Is Qwen3.5-9B or Sarvam-M Multilingual Hybrid open source?

Qwen3.5-9B is listed under Apache 2.0. Sarvam-M Multilingual Hybrid is listed under 1. License labels affect whether you can self-host, redistribute weights, or rely only on hosted APIs, so confirm the upstream license before deployment.

Which is better for vision, Qwen3.5-9B or Sarvam-M Multilingual Hybrid?

Qwen3.5-9B has the clearer documented vision signal in this comparison. If vision is mission-critical, validate it against the provider endpoint because model-level support and API-level exposure can differ. Use this as a quick comparison signal, then confirm the provider-specific limits before committing to production.

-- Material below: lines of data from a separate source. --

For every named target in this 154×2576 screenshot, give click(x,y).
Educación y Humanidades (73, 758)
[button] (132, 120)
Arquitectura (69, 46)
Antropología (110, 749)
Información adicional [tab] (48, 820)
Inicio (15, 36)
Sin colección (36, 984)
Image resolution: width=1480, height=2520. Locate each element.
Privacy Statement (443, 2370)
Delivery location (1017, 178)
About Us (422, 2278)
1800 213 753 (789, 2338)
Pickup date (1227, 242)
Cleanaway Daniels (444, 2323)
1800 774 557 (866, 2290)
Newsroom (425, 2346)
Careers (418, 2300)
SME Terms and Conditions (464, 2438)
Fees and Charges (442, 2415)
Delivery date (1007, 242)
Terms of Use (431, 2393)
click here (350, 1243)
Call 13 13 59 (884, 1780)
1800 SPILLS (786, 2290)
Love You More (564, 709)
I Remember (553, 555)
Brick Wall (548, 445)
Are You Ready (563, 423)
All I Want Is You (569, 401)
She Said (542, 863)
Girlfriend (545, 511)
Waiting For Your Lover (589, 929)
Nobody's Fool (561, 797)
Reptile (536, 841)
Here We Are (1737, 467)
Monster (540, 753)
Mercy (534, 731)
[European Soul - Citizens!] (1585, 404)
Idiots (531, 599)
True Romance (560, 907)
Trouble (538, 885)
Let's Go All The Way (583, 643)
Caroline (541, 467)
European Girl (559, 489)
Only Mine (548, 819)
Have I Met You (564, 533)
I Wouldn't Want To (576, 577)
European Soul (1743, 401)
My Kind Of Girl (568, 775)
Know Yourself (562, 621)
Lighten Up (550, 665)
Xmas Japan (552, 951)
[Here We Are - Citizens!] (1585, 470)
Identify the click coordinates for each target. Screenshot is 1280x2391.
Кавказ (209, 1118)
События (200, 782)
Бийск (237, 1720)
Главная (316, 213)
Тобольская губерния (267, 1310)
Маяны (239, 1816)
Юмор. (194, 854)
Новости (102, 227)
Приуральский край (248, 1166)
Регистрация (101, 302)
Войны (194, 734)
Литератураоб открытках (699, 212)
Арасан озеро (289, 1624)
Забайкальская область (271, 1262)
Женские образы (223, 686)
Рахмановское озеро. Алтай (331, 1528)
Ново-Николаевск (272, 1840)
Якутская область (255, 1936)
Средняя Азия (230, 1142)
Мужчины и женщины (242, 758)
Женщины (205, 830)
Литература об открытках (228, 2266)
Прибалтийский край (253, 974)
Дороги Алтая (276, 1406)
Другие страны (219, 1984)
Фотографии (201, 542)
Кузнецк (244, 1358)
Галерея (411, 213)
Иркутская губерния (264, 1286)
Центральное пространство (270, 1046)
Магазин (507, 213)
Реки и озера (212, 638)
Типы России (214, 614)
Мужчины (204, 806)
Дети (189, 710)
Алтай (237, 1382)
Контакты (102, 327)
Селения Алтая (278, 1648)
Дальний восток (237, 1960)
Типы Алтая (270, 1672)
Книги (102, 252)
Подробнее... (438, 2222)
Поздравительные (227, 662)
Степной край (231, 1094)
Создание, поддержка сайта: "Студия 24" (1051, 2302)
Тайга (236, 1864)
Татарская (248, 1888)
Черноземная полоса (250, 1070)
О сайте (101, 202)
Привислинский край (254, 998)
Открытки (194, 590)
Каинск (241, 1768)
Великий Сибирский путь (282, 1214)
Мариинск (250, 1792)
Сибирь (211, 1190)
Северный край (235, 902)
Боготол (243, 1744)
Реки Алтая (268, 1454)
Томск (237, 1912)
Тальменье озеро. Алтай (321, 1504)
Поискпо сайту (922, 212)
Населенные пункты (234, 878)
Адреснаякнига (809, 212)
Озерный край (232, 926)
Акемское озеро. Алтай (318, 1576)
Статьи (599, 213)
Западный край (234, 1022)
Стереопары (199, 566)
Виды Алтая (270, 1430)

Which is better for multimodal input, Qwen3.5-9B or Sarvam-M Multilingual Hybrid?

Qwen3.5-9B has the clearer documented multimodal input signal in this comparison. If multimodal input is mission-critical, validate it against the provider endpoint because model-level support and API-level exposure can differ.

Which is better for function calling, Qwen3.5-9B or Sarvam-M Multilingual Hybrid?

Qwen3.5-9B has the clearer documented function calling signal in this comparison. If function calling is mission-critical, validate it against the provider endpoint because model-level support and API-level exposure can differ.

Where can I run Qwen3.5-9B and Sarvam-M Multilingual Hybrid?

Qwen3.5-9B is available on Together AI, OpenRouter, and Alibaba Cloud PAI-EAS. Sarvam-M Multilingual Hybrid is available on NVIDIA NIM. Provider coverage can affect latency, region availability, compliance posture, and fallback options.

Continue comparing

Last reviewed: 2026-05-14. Data sourced from public model cards and provider documentation.